▶ [Supplied material]
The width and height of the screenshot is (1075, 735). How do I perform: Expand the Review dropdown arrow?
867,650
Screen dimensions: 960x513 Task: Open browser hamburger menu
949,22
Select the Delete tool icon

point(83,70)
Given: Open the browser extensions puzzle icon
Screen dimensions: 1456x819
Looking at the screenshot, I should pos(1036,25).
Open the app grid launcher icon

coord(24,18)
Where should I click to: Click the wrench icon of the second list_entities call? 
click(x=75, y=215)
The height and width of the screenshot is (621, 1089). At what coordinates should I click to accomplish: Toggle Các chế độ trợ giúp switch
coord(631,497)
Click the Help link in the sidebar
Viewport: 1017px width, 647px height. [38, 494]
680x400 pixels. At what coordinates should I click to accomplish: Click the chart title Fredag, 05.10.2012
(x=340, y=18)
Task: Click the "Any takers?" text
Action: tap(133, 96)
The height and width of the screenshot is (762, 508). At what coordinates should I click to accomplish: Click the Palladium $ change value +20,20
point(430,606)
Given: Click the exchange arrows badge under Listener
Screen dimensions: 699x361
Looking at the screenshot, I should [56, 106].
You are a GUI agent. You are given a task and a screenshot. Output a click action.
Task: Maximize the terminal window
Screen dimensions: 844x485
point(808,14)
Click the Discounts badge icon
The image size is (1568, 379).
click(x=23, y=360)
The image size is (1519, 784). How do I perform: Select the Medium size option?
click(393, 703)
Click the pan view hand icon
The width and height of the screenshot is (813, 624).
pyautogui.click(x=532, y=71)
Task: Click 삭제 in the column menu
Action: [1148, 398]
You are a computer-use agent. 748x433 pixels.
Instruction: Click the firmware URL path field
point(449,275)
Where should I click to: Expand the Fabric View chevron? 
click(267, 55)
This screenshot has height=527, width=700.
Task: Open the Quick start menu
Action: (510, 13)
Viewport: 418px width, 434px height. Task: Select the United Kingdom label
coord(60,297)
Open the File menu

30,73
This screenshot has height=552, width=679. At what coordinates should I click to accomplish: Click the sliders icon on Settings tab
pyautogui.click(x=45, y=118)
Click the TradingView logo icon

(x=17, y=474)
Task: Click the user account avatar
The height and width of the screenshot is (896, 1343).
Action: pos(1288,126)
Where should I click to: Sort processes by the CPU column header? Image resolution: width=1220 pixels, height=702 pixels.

▶ [Try it] For every line above that has "agent" in it, copy the line.

▶ [Answer to this task]
You are a GUI agent. You are given a task and a screenshot. Output a click action.
You are a computer-use agent. 748x433 pixels.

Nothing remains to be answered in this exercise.